@HenpeckedHal

My brother just found out he’s having another kid. He’s playing it pretty cool, but let’s see how his wife reacts when she finds out.

@GingerHotDish

My 19 year old refers to the show The Blacklist as “The Adventures of Crime Dad” and now you will too.

You’re welcome.

@Talk_To_The_Hat

Paste is one of those weird things that only seem to exist until Kindergarten and then disappears forever.

@Jandalize

I’m fairly certain my dogs would run away and hide if I’m ever attacked by a leaf.

@Cpin42

A burglar checking the hollowed out space in my Bible and finding a smaller Bible

@DominicCaruso1

Weird how tea bags come with that little fuse sticking out of them—I’ve lit hundreds of them over the years but only a handful have ever exploded

@ACartoonCat

Her: so yeah i’m a palaeontologist, it means i know a lot about dinosaurs basically, do you have a favourite dinosaur?

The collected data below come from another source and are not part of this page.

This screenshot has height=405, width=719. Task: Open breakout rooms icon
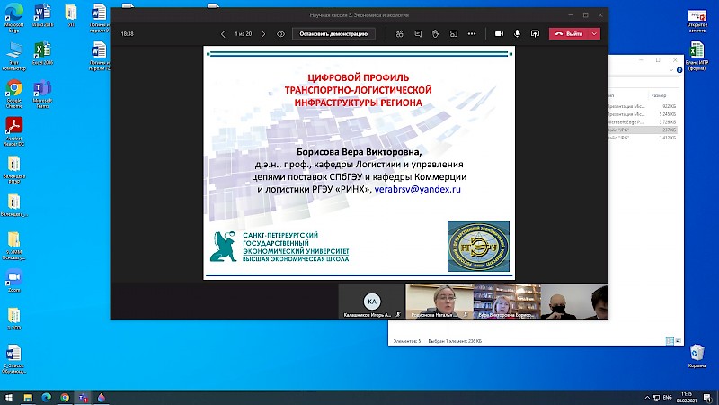pyautogui.click(x=453, y=34)
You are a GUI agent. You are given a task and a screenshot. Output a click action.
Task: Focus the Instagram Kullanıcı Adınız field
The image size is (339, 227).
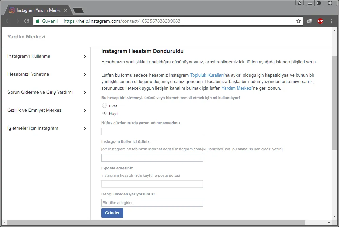[152, 157]
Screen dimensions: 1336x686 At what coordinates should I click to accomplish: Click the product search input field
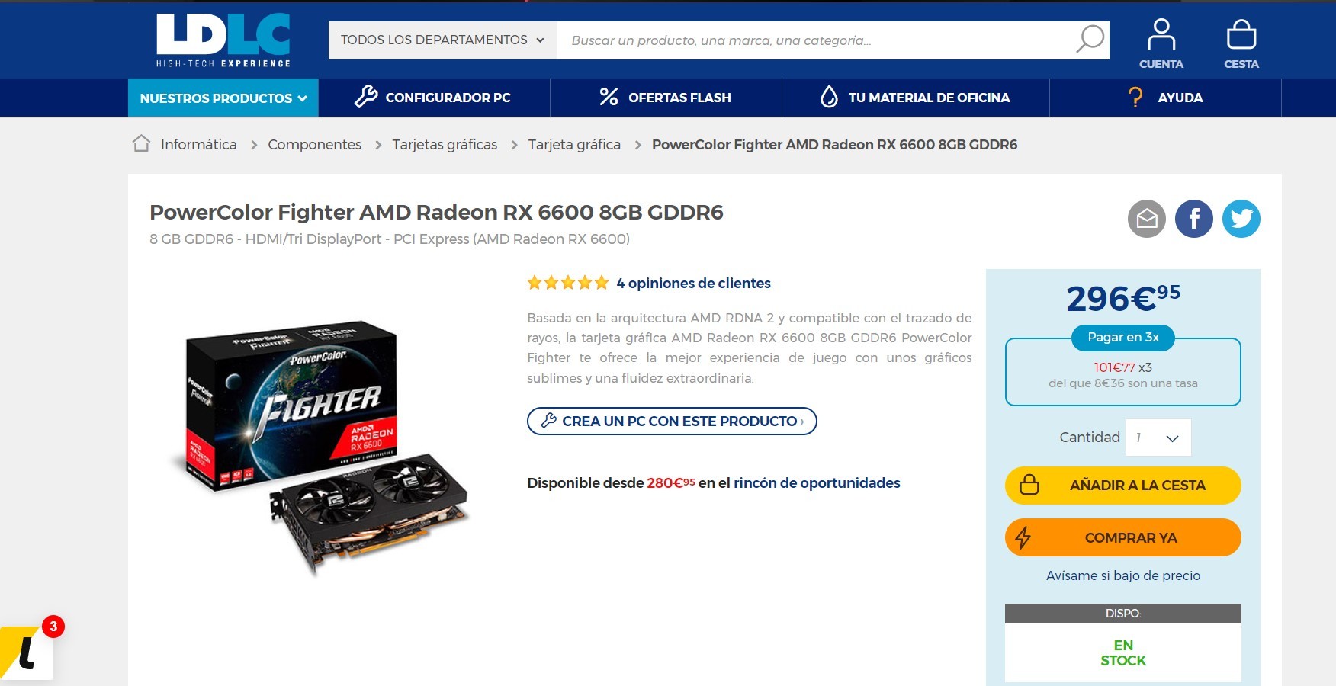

Me: *visibly sweating* umm…umm…REPTAR.

Her: …

Me: …

Her: …like…like from rugrats?

Me: …he had a wagon

@futwolfhardware

For such an advanced society, why are there no handrails anywhere in the Star Wars universe? 1000 feet in the air, on a 2 foot rail, and you’re just counting on good balance.

@blade_funner

ME: *flipping over a saltine like a Tarot card* Oh that’s not good.